* _Written instruction_: Write out every line of the entries below, unchanged, from the line containing "858x428 pixels. How" down to the line containing "click(217, 40)", including both of those lines.

== Records for the task ==

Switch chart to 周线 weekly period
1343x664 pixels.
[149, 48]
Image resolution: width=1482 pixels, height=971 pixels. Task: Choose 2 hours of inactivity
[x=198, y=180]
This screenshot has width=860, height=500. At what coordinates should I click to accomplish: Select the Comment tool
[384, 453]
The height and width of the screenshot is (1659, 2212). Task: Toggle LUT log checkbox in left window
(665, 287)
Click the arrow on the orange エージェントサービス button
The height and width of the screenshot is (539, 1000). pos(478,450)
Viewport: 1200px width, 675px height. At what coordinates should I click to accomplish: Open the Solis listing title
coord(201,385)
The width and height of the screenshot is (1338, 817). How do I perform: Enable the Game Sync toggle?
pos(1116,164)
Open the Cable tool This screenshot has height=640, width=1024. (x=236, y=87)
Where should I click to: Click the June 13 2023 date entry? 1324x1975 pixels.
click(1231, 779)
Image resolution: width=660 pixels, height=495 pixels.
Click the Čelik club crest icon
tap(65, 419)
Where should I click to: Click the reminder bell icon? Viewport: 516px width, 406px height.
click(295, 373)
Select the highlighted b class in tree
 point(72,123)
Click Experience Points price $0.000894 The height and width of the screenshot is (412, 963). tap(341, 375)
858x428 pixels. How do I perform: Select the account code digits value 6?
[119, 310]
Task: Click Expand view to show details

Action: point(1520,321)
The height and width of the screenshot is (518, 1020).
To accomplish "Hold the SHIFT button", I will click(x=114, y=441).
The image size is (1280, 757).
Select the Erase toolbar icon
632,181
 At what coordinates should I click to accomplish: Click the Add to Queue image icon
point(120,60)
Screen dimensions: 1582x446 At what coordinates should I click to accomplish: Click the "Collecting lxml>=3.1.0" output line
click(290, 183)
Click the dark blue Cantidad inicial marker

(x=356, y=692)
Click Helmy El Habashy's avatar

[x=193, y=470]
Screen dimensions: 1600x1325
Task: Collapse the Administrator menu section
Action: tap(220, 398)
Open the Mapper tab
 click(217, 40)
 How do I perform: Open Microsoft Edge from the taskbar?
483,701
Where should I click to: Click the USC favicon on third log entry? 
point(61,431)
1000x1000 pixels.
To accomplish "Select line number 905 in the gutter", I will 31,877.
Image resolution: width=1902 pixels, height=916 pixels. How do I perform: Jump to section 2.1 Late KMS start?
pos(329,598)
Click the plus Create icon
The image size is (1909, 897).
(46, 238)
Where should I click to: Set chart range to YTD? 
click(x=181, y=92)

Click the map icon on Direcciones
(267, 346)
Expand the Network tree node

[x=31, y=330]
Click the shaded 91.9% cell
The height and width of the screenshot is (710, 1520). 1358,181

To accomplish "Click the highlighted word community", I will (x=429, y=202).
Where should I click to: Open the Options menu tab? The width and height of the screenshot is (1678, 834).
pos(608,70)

===

* _Exercise answer_:
858x428 pixels. How do I perform: Select the account code digits value 6?
[119, 310]
Task: Click Expand view to show details

Action: point(1520,321)
The height and width of the screenshot is (518, 1020).
To accomplish "Hold the SHIFT button", I will click(x=114, y=441).
The image size is (1280, 757).
Select the Erase toolbar icon
632,181
 At what coordinates should I click to accomplish: Click the Add to Queue image icon
point(120,60)
Screen dimensions: 1582x446 At what coordinates should I click to accomplish: Click the "Collecting lxml>=3.1.0" output line
click(290, 183)
Click the dark blue Cantidad inicial marker

(x=356, y=692)
Click Helmy El Habashy's avatar

[x=193, y=470]
Screen dimensions: 1600x1325
Task: Collapse the Administrator menu section
Action: tap(220, 398)
Open the Mapper tab
 click(217, 40)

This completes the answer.